The 2012 election brought a record-number of women to office; 1 in 5 senators are now female (a gain of 3 seats), and the first Asian American, as well as openly gay, women were elected to represent Hawaii and Wisconsin, respectively. A Washington Post multimedia project highlighted the female senators and their projected significance in governance. In addition, New Hampshire became the first state to elect an all-female delegation, including the only female democratic governor. In the House of Representatives, 77 seats will be held by women (a gain of four representatives).
Despite their gains for their own seats and victories, much of the media coverage of the election instead focused on the influence of female voters on the top of the ticket. According to research from the Huffington Post, for the first time in research dating to 1952, a presidential candidate whom men chose decisively – Republican Mitt Romney – lost. While Obama’s victory was attributed partly to high minority turnout and support, he won the female vote 54 to 45 nationally and also in every swing state(compared to his 56 to 43 showing in 2008). In one Washington Post article, female supporters of Gov. Mitt Romney said they couldn’t trust him to be true to his campaign promises, an issue women voters consider more signficant than their male counterparts. Gallup polling has tracked the gender gap since 1952, and said this year’s gender divide was 20 percentage points, the largest ever using its method of calculation.

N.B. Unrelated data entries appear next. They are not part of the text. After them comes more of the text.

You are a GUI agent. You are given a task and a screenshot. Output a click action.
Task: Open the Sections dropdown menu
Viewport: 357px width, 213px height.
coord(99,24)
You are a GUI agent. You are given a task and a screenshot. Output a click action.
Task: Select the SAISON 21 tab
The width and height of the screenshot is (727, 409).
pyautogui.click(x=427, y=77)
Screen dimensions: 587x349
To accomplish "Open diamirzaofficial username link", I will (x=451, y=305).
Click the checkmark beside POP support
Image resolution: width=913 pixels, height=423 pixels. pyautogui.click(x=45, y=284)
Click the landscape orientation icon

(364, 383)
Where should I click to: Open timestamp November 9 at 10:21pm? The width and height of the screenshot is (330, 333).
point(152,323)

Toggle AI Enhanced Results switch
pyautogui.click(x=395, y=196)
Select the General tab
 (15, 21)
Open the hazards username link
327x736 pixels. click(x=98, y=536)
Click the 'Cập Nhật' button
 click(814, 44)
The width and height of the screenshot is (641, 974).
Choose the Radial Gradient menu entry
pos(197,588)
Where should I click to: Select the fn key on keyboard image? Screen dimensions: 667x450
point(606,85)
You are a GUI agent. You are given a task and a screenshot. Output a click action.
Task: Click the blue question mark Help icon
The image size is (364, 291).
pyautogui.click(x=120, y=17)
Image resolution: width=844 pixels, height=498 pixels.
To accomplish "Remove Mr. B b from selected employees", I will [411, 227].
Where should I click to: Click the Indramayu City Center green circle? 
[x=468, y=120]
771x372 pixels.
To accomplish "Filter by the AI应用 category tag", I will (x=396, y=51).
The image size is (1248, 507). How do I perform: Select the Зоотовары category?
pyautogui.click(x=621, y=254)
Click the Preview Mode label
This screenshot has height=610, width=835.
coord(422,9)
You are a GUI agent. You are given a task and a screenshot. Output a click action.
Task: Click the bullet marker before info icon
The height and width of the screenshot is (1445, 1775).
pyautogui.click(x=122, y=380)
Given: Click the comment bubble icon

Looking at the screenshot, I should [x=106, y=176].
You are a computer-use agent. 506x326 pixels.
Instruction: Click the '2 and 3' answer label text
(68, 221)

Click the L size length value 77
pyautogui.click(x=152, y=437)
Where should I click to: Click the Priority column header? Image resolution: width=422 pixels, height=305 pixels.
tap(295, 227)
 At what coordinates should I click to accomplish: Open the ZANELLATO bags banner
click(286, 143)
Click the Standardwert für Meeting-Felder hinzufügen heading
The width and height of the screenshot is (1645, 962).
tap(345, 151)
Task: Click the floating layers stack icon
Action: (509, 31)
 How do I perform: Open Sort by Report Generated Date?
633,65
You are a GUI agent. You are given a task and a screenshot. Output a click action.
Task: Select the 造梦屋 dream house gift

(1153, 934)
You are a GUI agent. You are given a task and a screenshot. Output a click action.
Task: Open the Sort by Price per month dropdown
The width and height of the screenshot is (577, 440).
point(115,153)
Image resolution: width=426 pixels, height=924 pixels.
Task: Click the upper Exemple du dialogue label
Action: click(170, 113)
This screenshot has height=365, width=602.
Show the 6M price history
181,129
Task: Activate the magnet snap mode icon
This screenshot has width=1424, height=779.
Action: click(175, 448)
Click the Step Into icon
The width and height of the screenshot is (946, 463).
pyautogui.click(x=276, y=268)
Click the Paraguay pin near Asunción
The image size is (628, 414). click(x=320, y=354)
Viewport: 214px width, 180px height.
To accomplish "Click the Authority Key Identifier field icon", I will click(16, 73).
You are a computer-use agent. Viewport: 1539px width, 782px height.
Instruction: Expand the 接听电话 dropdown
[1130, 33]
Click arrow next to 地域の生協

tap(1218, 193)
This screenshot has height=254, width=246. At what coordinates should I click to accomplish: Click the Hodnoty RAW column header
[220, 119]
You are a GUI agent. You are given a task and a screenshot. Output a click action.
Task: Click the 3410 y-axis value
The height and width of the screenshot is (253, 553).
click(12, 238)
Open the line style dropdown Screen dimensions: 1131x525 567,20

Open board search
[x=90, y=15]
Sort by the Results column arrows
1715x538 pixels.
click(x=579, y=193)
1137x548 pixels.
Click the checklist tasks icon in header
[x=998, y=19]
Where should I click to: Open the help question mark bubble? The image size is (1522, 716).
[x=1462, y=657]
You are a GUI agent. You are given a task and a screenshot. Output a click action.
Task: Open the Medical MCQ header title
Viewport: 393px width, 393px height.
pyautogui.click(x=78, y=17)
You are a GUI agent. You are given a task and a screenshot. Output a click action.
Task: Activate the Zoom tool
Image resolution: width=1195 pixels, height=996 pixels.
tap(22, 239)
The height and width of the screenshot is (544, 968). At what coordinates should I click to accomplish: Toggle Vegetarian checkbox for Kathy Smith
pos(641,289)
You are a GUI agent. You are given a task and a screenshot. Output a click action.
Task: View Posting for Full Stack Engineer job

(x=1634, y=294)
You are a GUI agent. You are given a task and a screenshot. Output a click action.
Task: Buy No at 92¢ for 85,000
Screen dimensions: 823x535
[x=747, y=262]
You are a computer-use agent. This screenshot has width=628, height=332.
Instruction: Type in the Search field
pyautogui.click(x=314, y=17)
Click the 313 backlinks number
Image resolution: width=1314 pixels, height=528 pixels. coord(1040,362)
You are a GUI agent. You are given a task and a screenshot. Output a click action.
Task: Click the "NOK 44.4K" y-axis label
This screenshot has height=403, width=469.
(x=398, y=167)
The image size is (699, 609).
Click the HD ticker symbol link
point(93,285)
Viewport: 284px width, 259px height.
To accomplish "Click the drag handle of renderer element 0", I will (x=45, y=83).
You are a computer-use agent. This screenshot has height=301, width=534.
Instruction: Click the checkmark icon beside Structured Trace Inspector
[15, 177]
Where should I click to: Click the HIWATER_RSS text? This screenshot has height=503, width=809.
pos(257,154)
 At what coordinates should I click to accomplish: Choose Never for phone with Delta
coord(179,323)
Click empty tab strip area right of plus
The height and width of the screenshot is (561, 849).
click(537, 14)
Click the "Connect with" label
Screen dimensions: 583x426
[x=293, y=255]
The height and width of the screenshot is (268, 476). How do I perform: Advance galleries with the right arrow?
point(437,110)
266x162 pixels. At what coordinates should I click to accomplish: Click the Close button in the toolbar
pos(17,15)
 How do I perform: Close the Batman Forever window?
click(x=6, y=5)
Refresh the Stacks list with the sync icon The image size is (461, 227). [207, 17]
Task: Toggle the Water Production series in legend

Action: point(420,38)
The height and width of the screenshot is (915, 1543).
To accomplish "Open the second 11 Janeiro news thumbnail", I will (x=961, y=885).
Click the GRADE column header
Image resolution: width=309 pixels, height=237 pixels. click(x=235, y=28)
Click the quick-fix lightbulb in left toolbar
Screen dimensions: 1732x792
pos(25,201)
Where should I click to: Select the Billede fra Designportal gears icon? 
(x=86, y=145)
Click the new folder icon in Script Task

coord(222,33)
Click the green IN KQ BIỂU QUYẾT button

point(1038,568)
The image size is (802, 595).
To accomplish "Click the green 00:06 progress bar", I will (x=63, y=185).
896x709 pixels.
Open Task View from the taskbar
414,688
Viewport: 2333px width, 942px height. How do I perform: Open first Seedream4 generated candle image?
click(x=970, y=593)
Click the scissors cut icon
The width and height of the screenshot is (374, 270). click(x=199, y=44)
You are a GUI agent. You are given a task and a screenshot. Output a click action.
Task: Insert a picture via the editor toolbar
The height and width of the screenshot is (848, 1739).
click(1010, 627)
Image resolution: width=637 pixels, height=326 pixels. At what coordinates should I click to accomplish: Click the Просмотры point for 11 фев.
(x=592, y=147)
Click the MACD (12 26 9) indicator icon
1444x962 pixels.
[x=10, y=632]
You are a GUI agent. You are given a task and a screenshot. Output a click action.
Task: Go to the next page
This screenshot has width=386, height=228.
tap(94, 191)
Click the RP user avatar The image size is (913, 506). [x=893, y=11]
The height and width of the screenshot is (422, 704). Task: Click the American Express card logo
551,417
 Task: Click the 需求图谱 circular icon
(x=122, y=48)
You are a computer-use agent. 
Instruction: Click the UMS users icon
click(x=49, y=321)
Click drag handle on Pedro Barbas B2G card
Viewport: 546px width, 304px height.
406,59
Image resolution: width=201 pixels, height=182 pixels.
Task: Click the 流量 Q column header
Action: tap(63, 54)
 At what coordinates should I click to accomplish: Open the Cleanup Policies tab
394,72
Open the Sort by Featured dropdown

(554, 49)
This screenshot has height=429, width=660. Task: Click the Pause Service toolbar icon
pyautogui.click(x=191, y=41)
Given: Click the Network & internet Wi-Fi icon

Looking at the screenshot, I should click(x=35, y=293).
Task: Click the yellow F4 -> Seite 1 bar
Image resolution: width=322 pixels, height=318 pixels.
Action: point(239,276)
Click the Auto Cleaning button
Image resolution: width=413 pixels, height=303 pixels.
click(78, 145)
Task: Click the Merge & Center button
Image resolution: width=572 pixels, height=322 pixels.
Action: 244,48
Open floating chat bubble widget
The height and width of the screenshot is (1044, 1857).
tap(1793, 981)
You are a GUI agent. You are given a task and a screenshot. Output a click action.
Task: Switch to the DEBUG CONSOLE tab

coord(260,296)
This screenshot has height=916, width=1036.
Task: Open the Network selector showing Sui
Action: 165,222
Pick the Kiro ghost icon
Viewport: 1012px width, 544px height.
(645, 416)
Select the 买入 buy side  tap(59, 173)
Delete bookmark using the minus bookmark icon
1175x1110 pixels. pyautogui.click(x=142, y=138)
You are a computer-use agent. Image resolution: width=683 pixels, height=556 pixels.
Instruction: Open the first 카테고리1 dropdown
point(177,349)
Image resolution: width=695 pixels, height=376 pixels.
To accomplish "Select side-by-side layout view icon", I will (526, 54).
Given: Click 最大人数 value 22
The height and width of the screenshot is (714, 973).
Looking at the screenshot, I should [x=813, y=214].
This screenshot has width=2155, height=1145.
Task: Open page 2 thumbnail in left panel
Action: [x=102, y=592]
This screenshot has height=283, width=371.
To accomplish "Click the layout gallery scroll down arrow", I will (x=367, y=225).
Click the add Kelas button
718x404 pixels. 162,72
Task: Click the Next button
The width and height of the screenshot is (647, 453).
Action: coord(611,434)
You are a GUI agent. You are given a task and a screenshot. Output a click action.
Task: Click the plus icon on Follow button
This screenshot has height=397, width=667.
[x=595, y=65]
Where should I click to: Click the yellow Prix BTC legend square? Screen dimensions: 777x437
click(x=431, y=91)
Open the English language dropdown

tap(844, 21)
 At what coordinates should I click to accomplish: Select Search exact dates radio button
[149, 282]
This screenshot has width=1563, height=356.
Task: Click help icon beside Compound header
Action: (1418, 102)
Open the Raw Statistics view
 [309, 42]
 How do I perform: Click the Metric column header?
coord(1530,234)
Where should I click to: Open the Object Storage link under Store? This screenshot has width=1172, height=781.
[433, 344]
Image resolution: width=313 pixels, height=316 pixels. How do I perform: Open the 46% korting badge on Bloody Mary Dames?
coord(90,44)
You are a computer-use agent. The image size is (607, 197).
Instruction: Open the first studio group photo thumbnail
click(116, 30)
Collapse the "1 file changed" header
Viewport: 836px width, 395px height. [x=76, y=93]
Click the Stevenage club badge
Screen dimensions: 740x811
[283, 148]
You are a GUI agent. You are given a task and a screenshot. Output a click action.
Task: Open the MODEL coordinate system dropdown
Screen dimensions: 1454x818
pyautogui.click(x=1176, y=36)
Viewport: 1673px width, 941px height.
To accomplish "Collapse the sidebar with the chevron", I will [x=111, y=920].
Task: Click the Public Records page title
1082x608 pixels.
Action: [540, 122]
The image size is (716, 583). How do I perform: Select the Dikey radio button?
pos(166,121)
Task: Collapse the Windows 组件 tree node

The Huffington Post called 2013 the “New Year of the Woman.” For the time being, the most attention will be on Sen. Elizabeth Warren and the role she will play in the upcoming deficit deliberations in Congress.
Also of note was the loss of two male candidates who made incendiary comments about rape and women’s health in the weeks leading up to the election. Rep. Todd Akin and Richard Mourdock, both republicans, made headlines for their separate comments about “legitimate rape” and abortions being god-sent, and were both defeated. Some analysts attribute the nationalized attention to their comments to the already debated “war on women” of the republican party.